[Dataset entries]
********************
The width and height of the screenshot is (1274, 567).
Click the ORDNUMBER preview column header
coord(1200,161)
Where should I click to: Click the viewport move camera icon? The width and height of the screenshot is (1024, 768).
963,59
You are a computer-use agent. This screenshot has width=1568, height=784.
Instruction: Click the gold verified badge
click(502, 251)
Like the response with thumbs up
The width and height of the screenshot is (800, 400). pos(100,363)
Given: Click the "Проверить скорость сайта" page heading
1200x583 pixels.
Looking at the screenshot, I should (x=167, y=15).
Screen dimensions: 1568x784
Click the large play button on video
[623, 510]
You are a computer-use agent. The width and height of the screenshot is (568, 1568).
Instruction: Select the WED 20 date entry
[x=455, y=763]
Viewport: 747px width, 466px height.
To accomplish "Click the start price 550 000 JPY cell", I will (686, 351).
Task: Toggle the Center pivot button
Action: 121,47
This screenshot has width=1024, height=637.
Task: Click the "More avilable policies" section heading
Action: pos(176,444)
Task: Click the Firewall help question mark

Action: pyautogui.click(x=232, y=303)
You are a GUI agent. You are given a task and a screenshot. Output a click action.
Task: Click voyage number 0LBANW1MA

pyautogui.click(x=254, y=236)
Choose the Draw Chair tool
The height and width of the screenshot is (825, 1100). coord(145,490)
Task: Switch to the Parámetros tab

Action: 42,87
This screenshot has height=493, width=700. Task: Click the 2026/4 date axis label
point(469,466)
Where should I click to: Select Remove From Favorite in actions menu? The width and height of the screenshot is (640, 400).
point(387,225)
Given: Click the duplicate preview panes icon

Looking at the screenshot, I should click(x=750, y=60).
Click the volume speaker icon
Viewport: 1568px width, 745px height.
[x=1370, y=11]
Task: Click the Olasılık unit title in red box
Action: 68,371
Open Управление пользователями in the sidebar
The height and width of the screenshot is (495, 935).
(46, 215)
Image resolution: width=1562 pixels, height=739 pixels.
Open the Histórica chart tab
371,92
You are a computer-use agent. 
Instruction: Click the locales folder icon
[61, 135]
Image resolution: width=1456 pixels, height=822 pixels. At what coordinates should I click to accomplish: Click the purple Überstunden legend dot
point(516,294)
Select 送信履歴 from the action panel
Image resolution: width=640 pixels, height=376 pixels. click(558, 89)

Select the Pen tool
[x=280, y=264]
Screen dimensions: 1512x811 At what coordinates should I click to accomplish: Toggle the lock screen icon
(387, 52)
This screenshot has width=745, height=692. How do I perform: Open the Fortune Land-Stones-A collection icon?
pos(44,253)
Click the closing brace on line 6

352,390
********************
◆ ASSIGNMENT
Nothing beyond the line that contains "Viewport: 747px width, 466px height." belongs in the answer; reproduce the entries exactly from their first line through it.

◆ SOLUTION TO THIS TASK
The width and height of the screenshot is (1274, 567).
Click the ORDNUMBER preview column header
coord(1200,161)
Where should I click to: Click the viewport move camera icon? The width and height of the screenshot is (1024, 768).
963,59
You are a computer-use agent. This screenshot has width=1568, height=784.
Instruction: Click the gold verified badge
click(502, 251)
Like the response with thumbs up
The width and height of the screenshot is (800, 400). pos(100,363)
Given: Click the "Проверить скорость сайта" page heading
1200x583 pixels.
Looking at the screenshot, I should (x=167, y=15).
Screen dimensions: 1568x784
Click the large play button on video
[623, 510]
You are a computer-use agent. The width and height of the screenshot is (568, 1568).
Instruction: Select the WED 20 date entry
[x=455, y=763]
Viewport: 747px width, 466px height.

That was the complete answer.